I know too well how it feels when there is no separation between your art and your personality. For many years, and to some degree still, I felt like there was no difference between the “Fantasy artist” and Jesper Ejsing. I lived and breathed fantasy art and was constantly evolving as an artist. If someone had any critisism or correction it was like they were correcting my personality and my whole life. If you have everything tied up into your art it becomes too hard a burden to bare over the years. If every painting equals your success in life as a person, it slowly drains away the fun and the happiness. You start evaluation every piece you do from a win or loose perspective. And I assure you it is going to drain you.

Go out and paint a tree, sit by the rocks at the beach and paint some waves splashing against the shore, do a comic book with your kids or illustrate a story written by a 6 year old. Paint flowers in watercolour for your grand mamma, do nude model classes, paint abstract, change medium. Everything you do on the side that is not done to achieve something or to satisfy a client or to raise you, as an artist is time well spent.
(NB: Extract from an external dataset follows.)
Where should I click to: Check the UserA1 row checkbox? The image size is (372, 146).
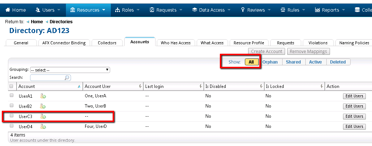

For no other reason than to keep having fun painting rather than having it become a job.




6. Collaborate

I started as a colourist in comics. I had to do the colours for artists and people much more skilled at drawing than myself. It has been a real great learning curve. In painting other peoples drawings I got to focus on nothing but colour and value and whatever I could to make the story as clear as possible. In painting on others artwork I learned a lot. I got a hands on experience of how others artist solved things like perspective expressions and composition. And I got to feel it into my fingers putting my fingerprint on the art. I have always tried to continue that in asking artists that I admired and loved if they would ever do collaboration with me. It has been a truly great learning experience seeing something I sketched coming back from Tyler Jacobsen with a perfectly painted face and details in lighting and value that I would never have dreamed of myself…and then have to continue on it.

Even Mehl Amundsen and I

Tyler Jacobsen and I

Steve Prescott and I




7. Do not panic!

When things seems to go wrong, you feel like you are stalling artistically and it reminds you of running in quicksand, it is usually because it is about to become better. Being an illustrator and an artist who always want to evolve and reach the next level, it is crucial that you have the feeling that you are becoming better for each painting. If you look at something you did and feel it is worse than the last one or that you are making mistakes that you used to be able to handle. Just rest assure that it is a feeling we all have. Often I find that in struggling to achieve something new as a painter I always feel worse when the change is about to happen. It is matter of being able to see something from a new perspective. Every step up the ladder of art reveals a new step. There is no top floor. You are not able to see much more than the next couple of steps ahead of you, but keep climbing.